ただ「皇女」として生まれてきただけで、リディアは特別な人間でも何でもなく、何の能力も持っていない。だからこそ、次期皇帝として民を守るために、剣の特訓を始めたのである。大好きなデニスに頼み込んで。
「ゴメンゴメン! つい力が入りすぎちゃって」
デニスが本気で怒っていないのを分かっているから、彼女も笑いながら謝る。
宿に戻ると、ランタンを持ったジョンが、勝手口の前に立って二人を待っていた。頭のてっぺんから湯気を立てていそうなくらい、カンカンに怒っている。
「うわ、ヤベえ……」
デニスが顔をしかめた。誘ったのは彼ではなくリディアの方なのに、頭から怒られるのは自分だと思い込んでいるようだ。

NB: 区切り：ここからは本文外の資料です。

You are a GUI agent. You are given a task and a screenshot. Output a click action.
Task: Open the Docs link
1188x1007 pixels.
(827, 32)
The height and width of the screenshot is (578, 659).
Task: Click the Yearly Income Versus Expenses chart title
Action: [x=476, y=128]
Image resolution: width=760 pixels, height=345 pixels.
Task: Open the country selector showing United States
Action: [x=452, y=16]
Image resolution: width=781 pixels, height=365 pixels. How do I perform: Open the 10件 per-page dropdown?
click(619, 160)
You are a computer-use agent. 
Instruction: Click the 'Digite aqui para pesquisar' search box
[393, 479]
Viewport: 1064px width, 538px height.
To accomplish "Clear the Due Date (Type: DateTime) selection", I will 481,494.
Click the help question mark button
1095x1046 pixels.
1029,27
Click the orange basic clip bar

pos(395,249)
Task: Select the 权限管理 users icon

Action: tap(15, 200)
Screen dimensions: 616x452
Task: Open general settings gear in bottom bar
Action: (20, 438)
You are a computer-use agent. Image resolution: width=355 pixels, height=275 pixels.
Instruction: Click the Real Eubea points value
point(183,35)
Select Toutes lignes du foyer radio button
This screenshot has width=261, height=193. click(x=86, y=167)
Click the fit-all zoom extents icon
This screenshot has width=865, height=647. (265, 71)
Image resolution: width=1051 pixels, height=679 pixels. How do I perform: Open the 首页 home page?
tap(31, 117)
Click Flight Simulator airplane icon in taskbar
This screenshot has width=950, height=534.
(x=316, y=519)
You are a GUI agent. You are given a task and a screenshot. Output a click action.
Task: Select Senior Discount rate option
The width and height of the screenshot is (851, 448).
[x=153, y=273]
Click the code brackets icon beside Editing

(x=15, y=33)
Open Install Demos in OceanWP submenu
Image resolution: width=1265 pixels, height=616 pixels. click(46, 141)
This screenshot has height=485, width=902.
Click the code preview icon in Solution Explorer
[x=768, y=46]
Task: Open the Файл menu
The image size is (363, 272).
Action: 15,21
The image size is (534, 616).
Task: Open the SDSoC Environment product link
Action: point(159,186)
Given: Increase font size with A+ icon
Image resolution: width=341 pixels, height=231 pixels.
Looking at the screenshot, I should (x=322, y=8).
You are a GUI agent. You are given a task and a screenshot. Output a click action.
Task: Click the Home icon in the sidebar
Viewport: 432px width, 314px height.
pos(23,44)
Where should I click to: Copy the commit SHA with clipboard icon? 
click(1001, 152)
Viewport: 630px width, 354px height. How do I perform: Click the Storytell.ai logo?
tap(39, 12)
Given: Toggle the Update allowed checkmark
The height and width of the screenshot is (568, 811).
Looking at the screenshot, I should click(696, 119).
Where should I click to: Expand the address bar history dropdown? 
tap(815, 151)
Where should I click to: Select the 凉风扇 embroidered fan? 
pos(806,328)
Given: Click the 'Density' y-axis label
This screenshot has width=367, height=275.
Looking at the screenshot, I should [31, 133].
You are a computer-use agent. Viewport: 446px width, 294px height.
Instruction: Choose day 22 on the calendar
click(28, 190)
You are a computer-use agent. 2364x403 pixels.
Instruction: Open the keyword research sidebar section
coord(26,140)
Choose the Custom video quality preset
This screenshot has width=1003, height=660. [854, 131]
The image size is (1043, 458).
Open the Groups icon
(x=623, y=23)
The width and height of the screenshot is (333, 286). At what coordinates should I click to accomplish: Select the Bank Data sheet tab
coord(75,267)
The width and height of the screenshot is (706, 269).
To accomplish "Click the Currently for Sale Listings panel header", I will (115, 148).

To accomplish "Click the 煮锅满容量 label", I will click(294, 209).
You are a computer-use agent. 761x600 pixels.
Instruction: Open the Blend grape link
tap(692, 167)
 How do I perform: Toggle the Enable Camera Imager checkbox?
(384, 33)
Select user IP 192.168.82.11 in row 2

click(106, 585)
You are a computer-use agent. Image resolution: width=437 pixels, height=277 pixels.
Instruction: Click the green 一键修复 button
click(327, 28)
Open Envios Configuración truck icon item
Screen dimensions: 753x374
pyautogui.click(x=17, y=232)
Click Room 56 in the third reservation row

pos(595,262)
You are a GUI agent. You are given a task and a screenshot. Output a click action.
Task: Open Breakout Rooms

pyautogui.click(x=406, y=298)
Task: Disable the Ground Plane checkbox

(まあ、ジョンがわたしのこと、怒れるわけないものね)
腐っても(いや、腐ってはいないが)、リディアは姫である。彼らの主である。生真面目なジョンのことだから、「姫様を怒るなんて畏れ多い」とでも思って遠慮しているのだろう。
悪いのは自分なのに……と思うと、リディアはチクリと心が痛む。ので。
「ごっ、ゴメンなさい、ジョン。余計な心配をかけてしまって」
彼女は先手を打って(?)、自分からジョンに謝った。するとやっぱり。
「デニス! どうせまた、お前がリディア様を誘い出したんだろう? 姫様に謝らせるなんてどういうつもりだ!」
リディアの謝罪などまるで無視して、頭ごなしにデニス一人を責め立てている。